It’s everywhere. You see it as you scroll through your Instagram feed. It’s there in the hundreds of images you pin to your Pinterest boards. It’s even flooding your Tumblr dashboard.

What is it that I’m talking about?

The message that in order to be happy, you have to follow your dreams. Seriously, think about how many quotes and photographs and comments you see daily, all promoting this idea.

Now, before I get attacked by every twentysomething out there, I’m not saying that I disagree with this philosophy. I think it’s great. Be passionate. You should chase your dreams. But I also think that the extreme focus we put on it can be dangerous. Sometimes, in the process of encouraging someone to realize their aspirations, I think we forget that dreams can change.

This is something we have to be careful to keep in mind. Our paths in life are often not going to be straightforward and this is a fact we should embrace. Just because you don’t end up where you planned, that doesn’t mean that you aren’t living your dream.

This was the case for Mari Kam, strategic marketing manager for the Halekulani Corporation.

The Dream:

There were two things that really interested Mari: Food and Travel. The future she saw for herself was owning and managing her own restaurant or food truck.

She left her home in Hawaii to attend the University of Redlands in 2003 and chose to double major in Creative Writing and Business, Managerial Studies.

The Talent:

At the same time, she got placed by the work study program into the school’s public relations department. She stayed with this department for all four of her undergraduate years.

Back in 2003, social media was not taken very seriously. Mari didn’t care. She saw its potential and worked to create the Redlands Facebook page, Twitter page, and YouTube channel. It was obvious that online marketing was something she was good at.

After she graduated in 2007 she was hired on to stay with the department and was even promoted to Web Content Editor. From 2008 to 2010, Mari used her creative writing and business degrees to edit the Redlands newsletter, write press releases, and compose content for the “Och Tamale” (the University’s magazine) as well as the school’s website.

Wait, but what about her dream to work with food?

I didn’t forget about that. Neither did Mari.

Although Mari was employed and making use of both her majors, she wasn’t really interested in what she was writing about. She was still drawn to food and travel.

So what did she do?

She enrolled in Cornell University’s hospitality program.

The Experience:

While studying at Cornell, she began to work toward her original goal of owning/managing some sort of restaurant. Still, her social media skills could not be ignored and she was asked to create the Facebook page for her Master’s program. It may seem strange to need a Facebook page for such a program, but if you’ve read our post about teaching abroad in Spain, you know how helpful it can be to have a Facebook page as a resource when trying to learn about a specific program you’re interested in.

Not only that, but to complete the program, she was asked to do an internship with a business within the hospitality industry. She applied for and was accepted to do an internship with the Halekulani Corporation back in Hawaii.

During her two weeks spent with the corporation she created and presented a personal project that showed why social media should be used by the hotel to deliver a better experience for their customers and how it could be implemented into the hotel’s marketing strategy.

The Change:

When the internship was over, Mari returned to finish her Master’s at Cornell. Her experiences in the program, as well as the time spent at her internship, opened her eyes to the opportunities for online marketing within the hospitality industry.  She saw how far social media and other online resources could take customer service and how much it could improve guests’ experiences with hotels, restaurants, etc.
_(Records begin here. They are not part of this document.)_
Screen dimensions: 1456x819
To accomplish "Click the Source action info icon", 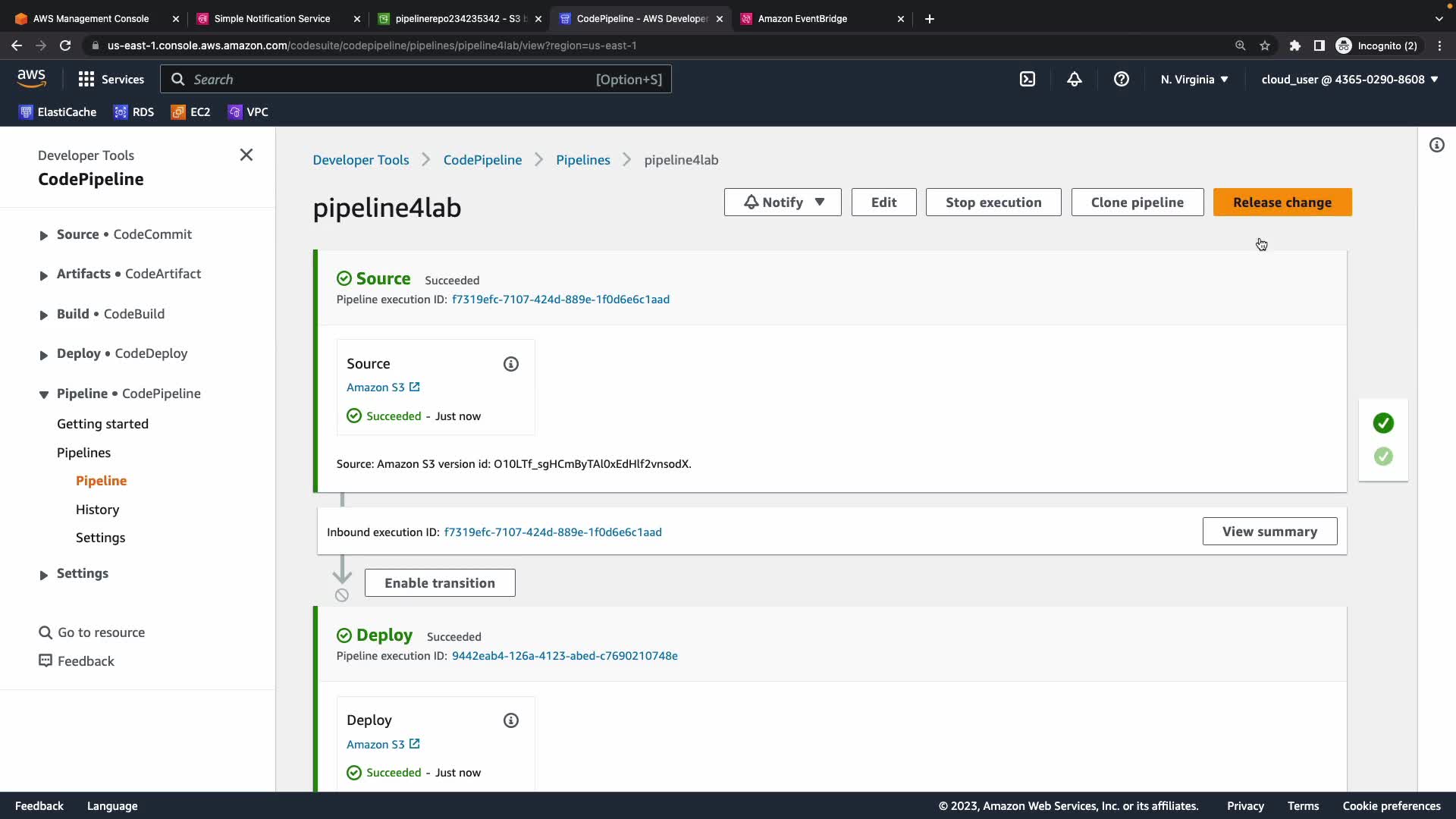I will (511, 364).
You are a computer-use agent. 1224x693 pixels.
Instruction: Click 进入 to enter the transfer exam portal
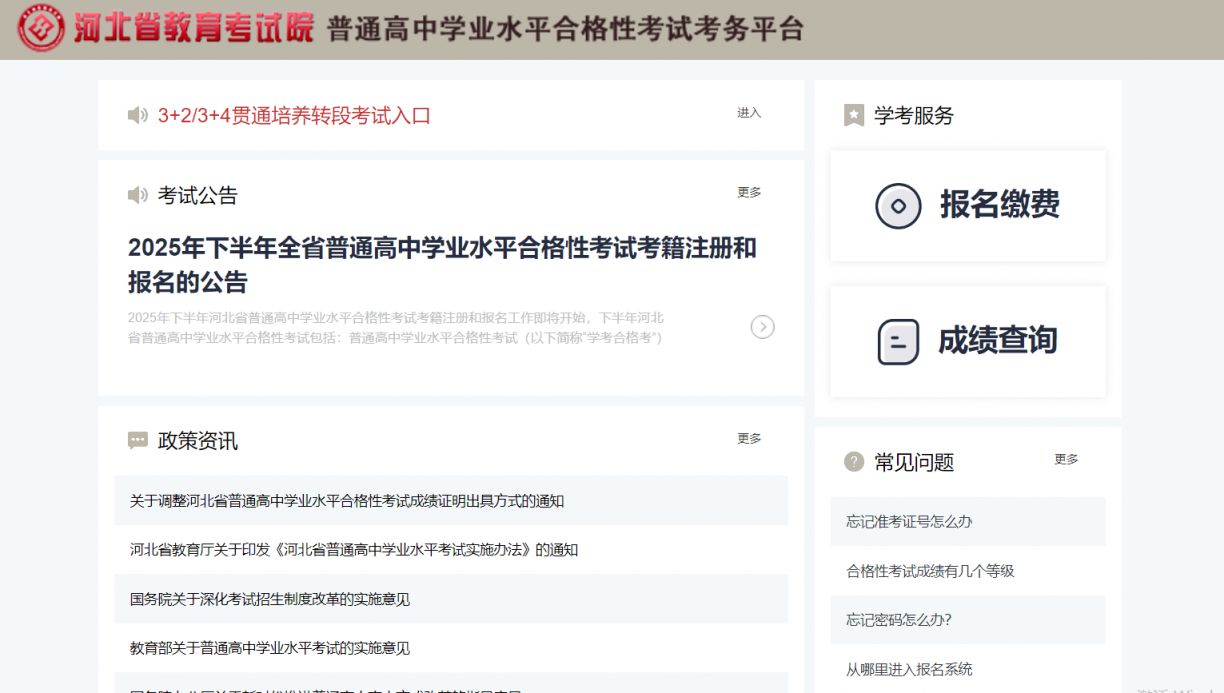pos(749,114)
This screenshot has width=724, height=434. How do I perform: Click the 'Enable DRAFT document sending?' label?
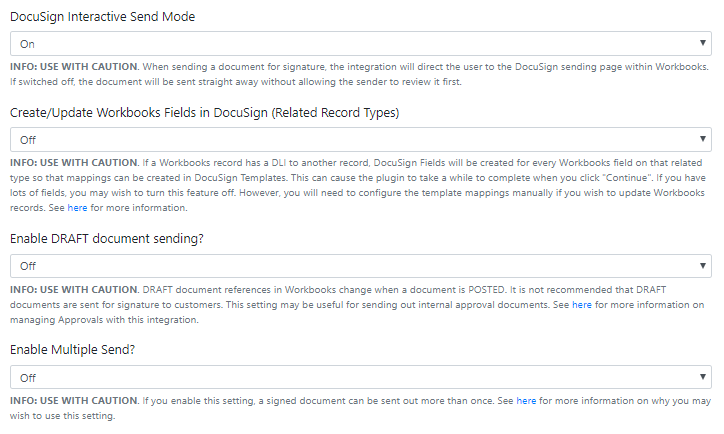tap(107, 239)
For example, Mari mentions how she observed the use of Twitter within the LOEWS hotel. She was incredibly impressed to see how the hotel interacted with its customers through its Twitter account and allowed reservations to be made by guests through tweets with its social media managers.

Her dream had once been to manage a food establishment, but she saw how well her skills complemented an online marketing position and she realized how much she enjoyed doing it. She decided that she wanted to pursue a career on that end of the hospitality industry. Did that mean she had failed to “follow her dreams?” No. It meant that she had grown as a person and her dream had grown with her.

When her Master’s program ended, there were unfortunately no openings at the Halekulani, but Mari made sure to keep in touch with her contacts there. Not “keeping in touch” just because she wanted to eventually get a job there, but staying in touch with the people she worked with because she genuinely cared about them and their business.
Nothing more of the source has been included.